Today in my British literature class, a group of actors from the Great Lakes Theater Company came to do some exercises on Macbeth. Two weeks before, I had a difficult time getting 28 teenage girls to consider Macbeth a masterpiece. After the actors left class this morning I thought how much more difficult it might be for them to begin anew with these very same teenagers. Moreover, these actors really go into what they were doing. I suppose you would have to, I mean, play the part to the utmost of your ability. Somehow it all seemed surreal to me. I don't think I could've been so enthusiastic if placed in the same position. I do have a passion for teaching, and I do the best I can to make all of this material relevant, but it is hard to compete with popular culture; a culture that is only driven by the given pleasure and immediate gratification and entertainment. Frankly, as I watched this morning proceedings I felt a bit of panic. Some of the girls made faces as if to say, "how uncool," while others just stood there with a fake blase of interest. And imagine, these actors will be here all week! Hope it gets better.
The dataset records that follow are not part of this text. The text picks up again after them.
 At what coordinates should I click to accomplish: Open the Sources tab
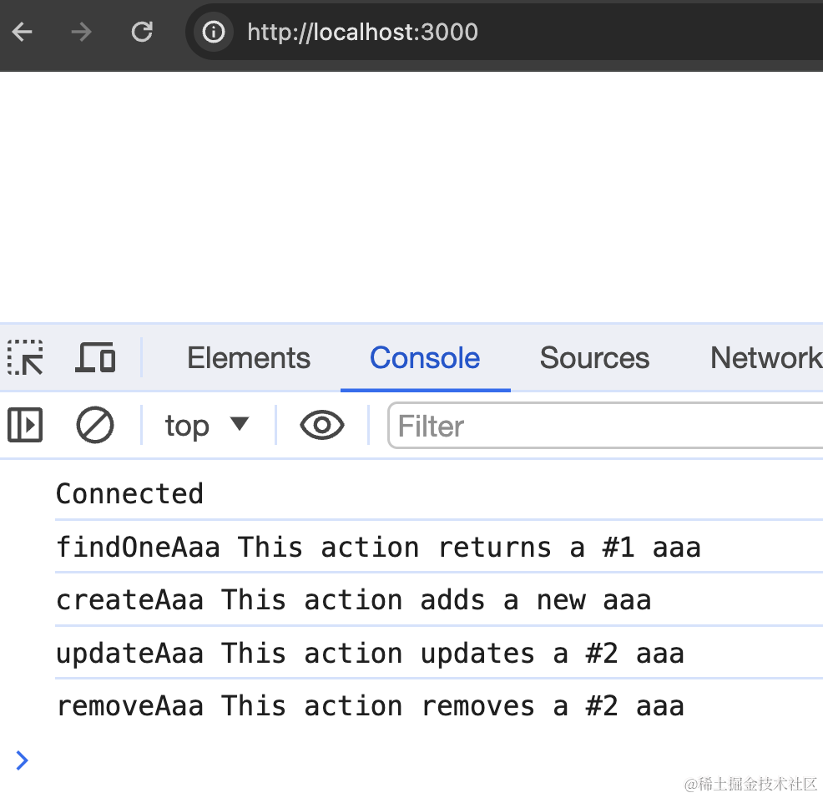point(594,358)
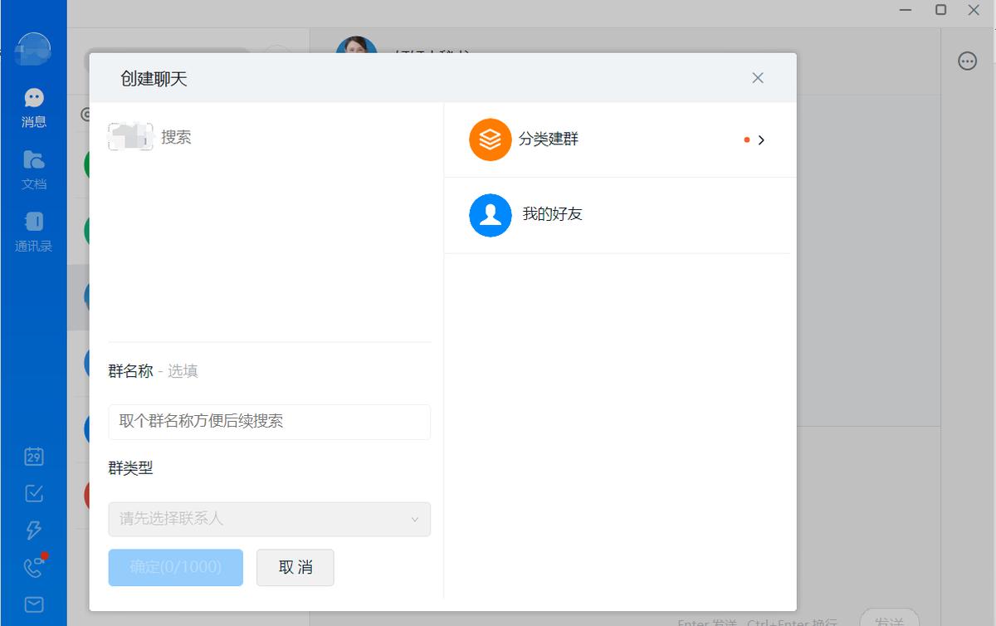This screenshot has width=996, height=626.
Task: Click the 取消 cancel button
Action: pyautogui.click(x=295, y=567)
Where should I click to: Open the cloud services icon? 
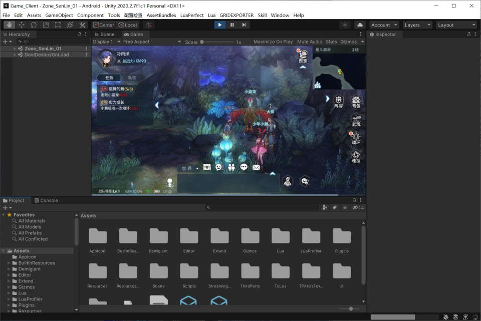pyautogui.click(x=360, y=25)
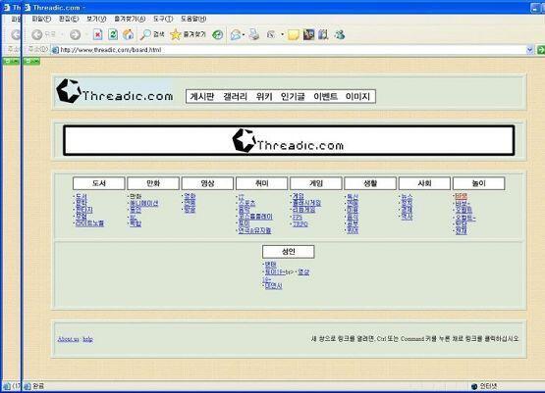Open the mail envelope toolbar icon
Viewport: 545px width, 393px height.
coord(236,34)

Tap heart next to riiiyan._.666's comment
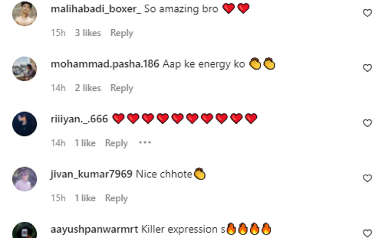tap(367, 123)
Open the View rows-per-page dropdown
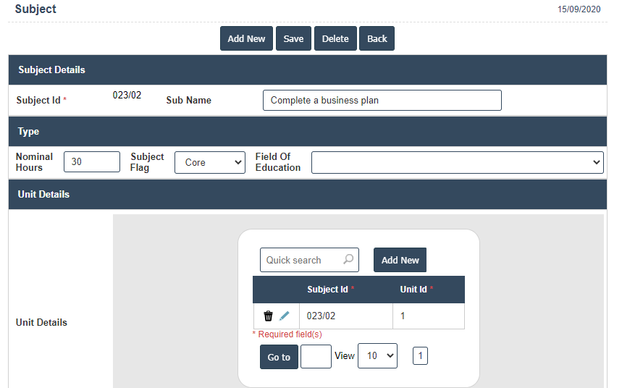The image size is (622, 388). [377, 356]
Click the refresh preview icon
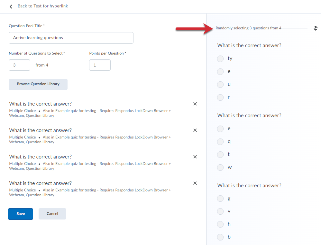The height and width of the screenshot is (245, 321). [316, 28]
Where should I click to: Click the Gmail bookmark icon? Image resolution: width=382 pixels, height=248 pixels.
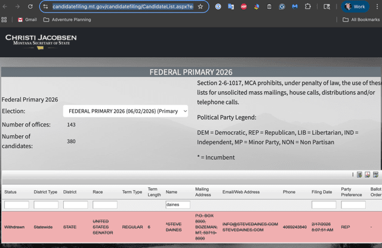click(20, 20)
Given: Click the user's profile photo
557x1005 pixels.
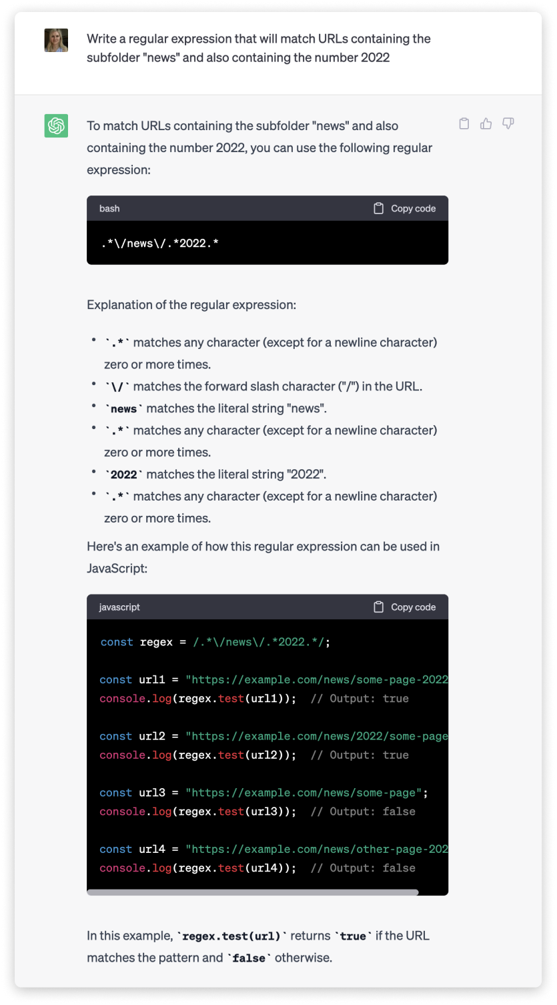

So I read more from "The Letters of James Wright." Marvelous how some people have such an incredible gift to be so communicative using letters. I wonder if he worked off drafts. I used to write regular letters to a friend in NYC and I remember jotting little things on margins of books, things I wanted to mention to my friend, which is kind of a draft for a letter, no? At any rate, Wright mentions something about his love for books and how little money he had to indulge in the luxury of purchasing books (especially a collection of poems by Swift). Reminded me of my old college days. I enjoy reading these letters, little by little. I am learning a great deal about poetry from this book.